Page excerpt ▸
•••
It begins, as it should, by requiring plan fiduciaries, the employers and
committees responsible for managing workers' retirement options, to evaluate
investments based on risk-adjusted returns, net of fees. But that sensible
starting point is undermined by a safe harbor so permissive that it offers
little practical constraint. 16 of the rule's 20 illustrative
examples conclude that no fiduciary violation occurred. Among the 16, those
addressing fees are particularly permissive. One example blesses paying
annual fees that are a quarter of a percent higher for a fund offering
"knowledgeably staffed call centers" and "short wait
times." But Empower, one of the nation's largest retirement plan
administrators, reports that only 10 to 26 percent of plan
participants ever make a service or advisory call in a given year. A rule that
lets employers justify fees based on services that the vast majority of
participants never use is not adequately protecting those participants. Another example approves adding
hedge funds and private equity to a target-date fund – the most common default
into which workers are automatically enrolled – with any resulting fee increase
justified only by a professional adviser’s forward-looking return projections.
•••
Raw data ▸
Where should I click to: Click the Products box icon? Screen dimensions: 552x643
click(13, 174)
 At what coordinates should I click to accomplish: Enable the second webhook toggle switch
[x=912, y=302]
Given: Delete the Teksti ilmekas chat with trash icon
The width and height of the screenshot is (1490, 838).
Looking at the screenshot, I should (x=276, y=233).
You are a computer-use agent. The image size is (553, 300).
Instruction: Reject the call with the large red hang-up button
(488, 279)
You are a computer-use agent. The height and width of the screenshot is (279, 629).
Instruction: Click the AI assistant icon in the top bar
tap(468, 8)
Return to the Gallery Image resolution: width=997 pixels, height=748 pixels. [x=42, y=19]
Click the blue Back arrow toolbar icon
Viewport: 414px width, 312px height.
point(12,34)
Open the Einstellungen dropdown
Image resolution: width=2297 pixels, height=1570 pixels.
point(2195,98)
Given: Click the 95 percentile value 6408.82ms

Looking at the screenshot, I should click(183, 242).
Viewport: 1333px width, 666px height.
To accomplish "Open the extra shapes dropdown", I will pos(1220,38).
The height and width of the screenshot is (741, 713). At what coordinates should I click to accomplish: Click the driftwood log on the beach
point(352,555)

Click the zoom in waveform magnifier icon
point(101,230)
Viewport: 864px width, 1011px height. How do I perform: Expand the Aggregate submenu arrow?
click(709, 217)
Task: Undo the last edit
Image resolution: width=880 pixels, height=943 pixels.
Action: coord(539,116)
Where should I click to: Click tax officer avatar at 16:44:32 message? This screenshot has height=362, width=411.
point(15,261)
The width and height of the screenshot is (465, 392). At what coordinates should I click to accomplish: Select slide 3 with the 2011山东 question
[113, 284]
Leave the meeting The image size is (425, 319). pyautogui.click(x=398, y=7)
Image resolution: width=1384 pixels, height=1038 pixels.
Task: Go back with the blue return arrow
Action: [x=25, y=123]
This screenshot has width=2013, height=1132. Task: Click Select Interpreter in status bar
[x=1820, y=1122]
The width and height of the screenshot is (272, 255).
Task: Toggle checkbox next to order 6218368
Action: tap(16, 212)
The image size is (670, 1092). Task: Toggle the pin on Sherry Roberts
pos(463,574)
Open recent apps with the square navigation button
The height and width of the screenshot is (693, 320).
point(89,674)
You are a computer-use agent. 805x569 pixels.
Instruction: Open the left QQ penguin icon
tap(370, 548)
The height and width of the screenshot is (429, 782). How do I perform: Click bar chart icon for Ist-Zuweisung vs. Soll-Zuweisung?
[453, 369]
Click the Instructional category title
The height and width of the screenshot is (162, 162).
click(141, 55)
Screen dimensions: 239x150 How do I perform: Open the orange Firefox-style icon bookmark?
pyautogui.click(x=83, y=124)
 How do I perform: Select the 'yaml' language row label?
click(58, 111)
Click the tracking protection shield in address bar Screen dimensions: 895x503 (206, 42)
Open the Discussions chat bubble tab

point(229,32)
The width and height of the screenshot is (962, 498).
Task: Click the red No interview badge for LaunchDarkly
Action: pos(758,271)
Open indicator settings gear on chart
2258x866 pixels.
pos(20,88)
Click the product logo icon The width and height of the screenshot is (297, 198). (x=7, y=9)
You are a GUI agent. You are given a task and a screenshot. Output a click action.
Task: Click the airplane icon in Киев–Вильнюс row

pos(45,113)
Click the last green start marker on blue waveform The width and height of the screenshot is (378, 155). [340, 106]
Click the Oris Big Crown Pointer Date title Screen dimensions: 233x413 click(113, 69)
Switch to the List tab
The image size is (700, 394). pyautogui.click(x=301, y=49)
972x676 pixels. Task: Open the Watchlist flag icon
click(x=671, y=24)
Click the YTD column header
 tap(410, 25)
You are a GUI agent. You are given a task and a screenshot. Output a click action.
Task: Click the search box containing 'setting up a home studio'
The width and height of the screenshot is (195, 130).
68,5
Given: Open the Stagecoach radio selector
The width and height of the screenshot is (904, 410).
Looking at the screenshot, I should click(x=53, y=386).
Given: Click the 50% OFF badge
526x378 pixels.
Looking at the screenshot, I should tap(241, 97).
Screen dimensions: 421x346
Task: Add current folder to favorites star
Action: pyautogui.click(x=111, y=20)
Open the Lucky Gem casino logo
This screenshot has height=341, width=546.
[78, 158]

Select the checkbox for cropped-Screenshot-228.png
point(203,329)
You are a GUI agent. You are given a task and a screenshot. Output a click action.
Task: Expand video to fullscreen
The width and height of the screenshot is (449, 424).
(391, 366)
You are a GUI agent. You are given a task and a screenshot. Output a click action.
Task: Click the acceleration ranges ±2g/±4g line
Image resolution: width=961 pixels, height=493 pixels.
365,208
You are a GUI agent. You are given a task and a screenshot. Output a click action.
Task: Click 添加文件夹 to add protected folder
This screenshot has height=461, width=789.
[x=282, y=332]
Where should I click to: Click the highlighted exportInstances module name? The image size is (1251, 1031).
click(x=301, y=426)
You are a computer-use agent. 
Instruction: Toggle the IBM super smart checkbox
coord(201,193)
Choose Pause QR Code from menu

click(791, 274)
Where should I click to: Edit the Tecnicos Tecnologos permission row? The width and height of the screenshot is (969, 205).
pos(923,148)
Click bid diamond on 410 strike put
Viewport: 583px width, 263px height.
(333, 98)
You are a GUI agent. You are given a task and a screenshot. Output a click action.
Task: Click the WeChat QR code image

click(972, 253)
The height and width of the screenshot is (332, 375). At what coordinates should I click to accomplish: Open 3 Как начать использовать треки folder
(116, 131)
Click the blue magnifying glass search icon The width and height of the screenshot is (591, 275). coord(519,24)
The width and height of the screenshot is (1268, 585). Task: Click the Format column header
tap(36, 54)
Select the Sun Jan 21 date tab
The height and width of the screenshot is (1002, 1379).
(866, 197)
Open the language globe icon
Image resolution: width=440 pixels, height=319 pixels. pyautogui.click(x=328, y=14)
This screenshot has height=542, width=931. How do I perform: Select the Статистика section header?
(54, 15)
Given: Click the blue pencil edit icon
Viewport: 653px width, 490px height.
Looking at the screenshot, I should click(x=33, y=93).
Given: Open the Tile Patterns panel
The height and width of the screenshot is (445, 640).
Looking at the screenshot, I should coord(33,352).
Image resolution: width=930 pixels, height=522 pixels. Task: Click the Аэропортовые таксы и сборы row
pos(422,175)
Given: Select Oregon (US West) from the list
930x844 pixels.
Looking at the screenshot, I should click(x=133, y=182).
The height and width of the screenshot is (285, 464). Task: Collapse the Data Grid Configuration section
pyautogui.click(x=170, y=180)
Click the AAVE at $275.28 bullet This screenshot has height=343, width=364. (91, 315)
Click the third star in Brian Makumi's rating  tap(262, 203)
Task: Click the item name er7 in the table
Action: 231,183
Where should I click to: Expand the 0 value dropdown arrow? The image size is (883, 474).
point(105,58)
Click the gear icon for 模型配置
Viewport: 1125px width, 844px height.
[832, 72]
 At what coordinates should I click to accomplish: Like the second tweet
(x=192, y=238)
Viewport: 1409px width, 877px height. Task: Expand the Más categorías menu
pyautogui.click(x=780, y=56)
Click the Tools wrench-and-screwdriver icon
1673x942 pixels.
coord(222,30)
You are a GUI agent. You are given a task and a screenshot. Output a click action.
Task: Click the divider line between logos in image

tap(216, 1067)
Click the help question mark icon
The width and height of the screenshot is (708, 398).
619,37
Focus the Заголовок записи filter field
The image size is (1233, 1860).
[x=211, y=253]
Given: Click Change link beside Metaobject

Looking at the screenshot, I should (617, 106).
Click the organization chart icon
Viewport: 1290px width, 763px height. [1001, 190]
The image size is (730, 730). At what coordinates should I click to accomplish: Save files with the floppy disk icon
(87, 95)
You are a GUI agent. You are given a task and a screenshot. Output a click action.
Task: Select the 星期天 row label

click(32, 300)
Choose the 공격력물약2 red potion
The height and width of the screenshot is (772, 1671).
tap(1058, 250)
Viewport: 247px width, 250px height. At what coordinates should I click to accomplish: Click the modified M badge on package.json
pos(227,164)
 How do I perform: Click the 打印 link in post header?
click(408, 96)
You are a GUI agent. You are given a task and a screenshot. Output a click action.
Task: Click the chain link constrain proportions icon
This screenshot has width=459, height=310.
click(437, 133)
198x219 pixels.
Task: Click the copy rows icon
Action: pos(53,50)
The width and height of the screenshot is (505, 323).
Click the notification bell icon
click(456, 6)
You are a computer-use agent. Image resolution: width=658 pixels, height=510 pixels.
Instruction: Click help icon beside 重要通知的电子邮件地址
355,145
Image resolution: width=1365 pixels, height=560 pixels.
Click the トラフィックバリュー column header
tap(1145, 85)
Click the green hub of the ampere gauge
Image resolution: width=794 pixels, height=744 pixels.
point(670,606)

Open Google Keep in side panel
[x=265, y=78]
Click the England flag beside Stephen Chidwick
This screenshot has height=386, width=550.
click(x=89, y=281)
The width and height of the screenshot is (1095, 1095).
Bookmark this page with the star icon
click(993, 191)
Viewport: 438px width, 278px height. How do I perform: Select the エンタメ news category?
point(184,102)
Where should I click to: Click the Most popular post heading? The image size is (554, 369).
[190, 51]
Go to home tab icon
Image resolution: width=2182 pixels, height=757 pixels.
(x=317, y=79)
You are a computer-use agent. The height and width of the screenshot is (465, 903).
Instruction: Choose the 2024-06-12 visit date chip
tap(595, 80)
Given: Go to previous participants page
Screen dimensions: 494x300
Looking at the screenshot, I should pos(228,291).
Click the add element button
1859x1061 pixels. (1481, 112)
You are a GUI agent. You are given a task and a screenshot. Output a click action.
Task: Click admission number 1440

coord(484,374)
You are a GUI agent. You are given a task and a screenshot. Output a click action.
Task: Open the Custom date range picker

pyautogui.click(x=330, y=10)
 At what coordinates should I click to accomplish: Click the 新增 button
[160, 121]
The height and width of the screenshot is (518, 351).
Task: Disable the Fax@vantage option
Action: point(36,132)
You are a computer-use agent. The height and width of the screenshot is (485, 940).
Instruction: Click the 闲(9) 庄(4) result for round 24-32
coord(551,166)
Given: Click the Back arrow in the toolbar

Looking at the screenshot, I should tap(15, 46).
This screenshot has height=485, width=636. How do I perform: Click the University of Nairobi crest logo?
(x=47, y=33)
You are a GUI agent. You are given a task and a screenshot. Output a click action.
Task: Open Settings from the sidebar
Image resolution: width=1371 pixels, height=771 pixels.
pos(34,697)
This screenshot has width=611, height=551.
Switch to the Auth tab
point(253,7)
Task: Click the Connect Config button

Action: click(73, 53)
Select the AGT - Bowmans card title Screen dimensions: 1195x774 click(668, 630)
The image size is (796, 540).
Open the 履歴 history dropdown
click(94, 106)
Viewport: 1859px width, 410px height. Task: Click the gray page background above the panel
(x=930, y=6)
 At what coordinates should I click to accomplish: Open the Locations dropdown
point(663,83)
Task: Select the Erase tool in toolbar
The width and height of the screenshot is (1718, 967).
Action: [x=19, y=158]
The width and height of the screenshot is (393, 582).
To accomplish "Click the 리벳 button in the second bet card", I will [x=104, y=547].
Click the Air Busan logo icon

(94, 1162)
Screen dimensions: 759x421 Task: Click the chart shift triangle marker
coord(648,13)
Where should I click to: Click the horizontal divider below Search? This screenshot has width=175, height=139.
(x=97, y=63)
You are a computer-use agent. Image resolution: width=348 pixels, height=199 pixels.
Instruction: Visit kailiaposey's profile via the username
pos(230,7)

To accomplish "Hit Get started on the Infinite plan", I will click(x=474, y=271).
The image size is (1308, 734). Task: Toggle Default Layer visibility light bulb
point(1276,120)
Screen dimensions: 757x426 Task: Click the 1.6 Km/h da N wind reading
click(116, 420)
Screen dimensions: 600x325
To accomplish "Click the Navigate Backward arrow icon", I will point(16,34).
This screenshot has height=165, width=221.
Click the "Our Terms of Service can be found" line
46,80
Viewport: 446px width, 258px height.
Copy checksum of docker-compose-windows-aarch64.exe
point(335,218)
•••
Aim ▸ Please extract the retirement fee passage in full, word for word. Rely only on the retirement fee passage; the rows are not needed.

Finished answer ▸
It begins, as it should, by requiring plan fiduciaries, the employers and
committees responsible for managing workers' retirement options, to evaluate
investments based on risk-adjusted returns, net of fees. But that sensible
starting point is undermined by a safe harbor so permissive that it offers
little practical constraint. 16 of the rule's 20 illustrative
examples conclude that no fiduciary violation occurred. Among the 16, those
addressing fees are particularly permissive. One example blesses paying
annual fees that are a quarter of a percent higher for a fund offering
"knowledgeably staffed call centers" and "short wait
times." But Empower, one of the nation's largest retirement plan
administrators, reports that only 10 to 26 percent of plan
participants ever make a service or advisory call in a given year. A rule that
lets employers justify fees based on services that the vast majority of
participants never use is not adequately protecting those participants. Another example approves adding
hedge funds and private equity to a target-date fund – the most common default
into which workers are automatically enrolled – with any resulting fee increase
justified only by a professional adviser’s forward-looking return projections.